The most authoritative answers can be found in Article 8: Sin of the Catechism of the Catholic Church. It is carefully worded and addresses the questions asked. The following is an attempt at a supplement. Other sources include the Catholic Encyclopedia and the Baltimore Catechism.
This is about actual sin (as in "act-ual", from Latin actus) having to do with acts, and not Original Sin. Acts include willful deeds, failures to act (omissions), utterances (speech), desires, and thoughts.
Terminology
The major distinction is between venial and mortal sins: something very serious accompanies every mortal sin, so mortal sins are set apart.
Sin is any act contrary to the eternal law. A sin is a willful act contrary to reason and the moral law inscribed into the conscience of every person.
The object of a sin has to do with the objective (object-ive) elements of the sin, circumstances, etc.

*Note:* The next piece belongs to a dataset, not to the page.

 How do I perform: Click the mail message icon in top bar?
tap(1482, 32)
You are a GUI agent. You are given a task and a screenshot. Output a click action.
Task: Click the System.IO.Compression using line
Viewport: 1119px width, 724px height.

Grave matter is specified by the Ten Commandments. Grave sin is sin whose object is grave matter
Mortal sin is sin whose object is grave matter (a grave sin), and which is committed with full knowledge (on the part of the intellect) and deliberate consent (on the part of the will).
1859 Mortal sin requires full knowledge and complete consent. It presupposes knowledge of the sinful character of the act, of its opposition to God's law. It also implies a consent sufficiently deliberate to be a personal choice. Feigned ignorance and hardness of heart do not diminish, but rather increase, the voluntary character of a sin.
Venial sin is any sin that is not a mortal sin:
1862 One commits venial sin when, in a less serious matter, he does not observe the standard prescribed by the moral law, or when he disobeys the moral law in a grave matter, but without full knowledge or without complete consent.
The reason we talk about grave sins is that we cannot know if another person truly committed a moral sin without knowing if they acted with knowledge and consent. But we can know on the basis of certain objective qualities that it was a grave sin, so we are able to call it that. There isn't always a clear distinction between grave and light matter. Objectively, some sins "admit of no lightness of matter", such as blasphemy or hatred of God. Other sins admit lightness. For example, intentional theft is sometimes only venial, such as when one wilfully steals paperclips from the office. It is especially difficult for a person to self-evaluate the gravity of one's own sins, which is why the Church trains priests to recognize the gravity of sins during Confession.
Diagram
Grave
SIN: Matter
┌─ ─ ─ ─ ┴ ─ ─ ─ ─┐
│ venial │
┤ ╔ ═ ═ ═ ═╗
Knowledge │ venial ║ Mortal ║ ⬅"deliberate
& Consent └─ ─ ─ ──╚═ ═ ═ ═ ╝ sins"
⬆
"Grave sins"
In other words:
knowledge and consent + grave matter = Mortal Sin
Effects
From the Catechism of the Catholic Church:
Mortal sin destroys charity in the heart of man by a grave violation of God's law; it turns man away from God, who is his ultimate end and his beatitude, by preferring an inferior good to him. [... Mortal sin] necessitates a new initiative of God's mercy and a conversion of heart which is normally accomplished within the setting of the sacrament of reconciliation. [...] Unrepented, it brings eternal death.
Venial sin allows charity to subsist, even though it offends and wounds it. [...] Venial sin constitutes a moral disorder that is reparable by charity, which it allows to subsist in us.
From the Baltimore Catechism:
This sin is called mortal because it deprives us of spiritual life, which is sanctifying grace, and brings everlasting death and damnation on the soul.
The effects of venial sin are the lessening of the love of God in our heart, the making us less worthy of His help, and the weakening of the power to resist mortal sin.
There are also capital sins (vices), material and formal sins, and internal sins. For example, mortal or venial sins might be internal. But all that's another question. The major distinction is between mortal and venial sins.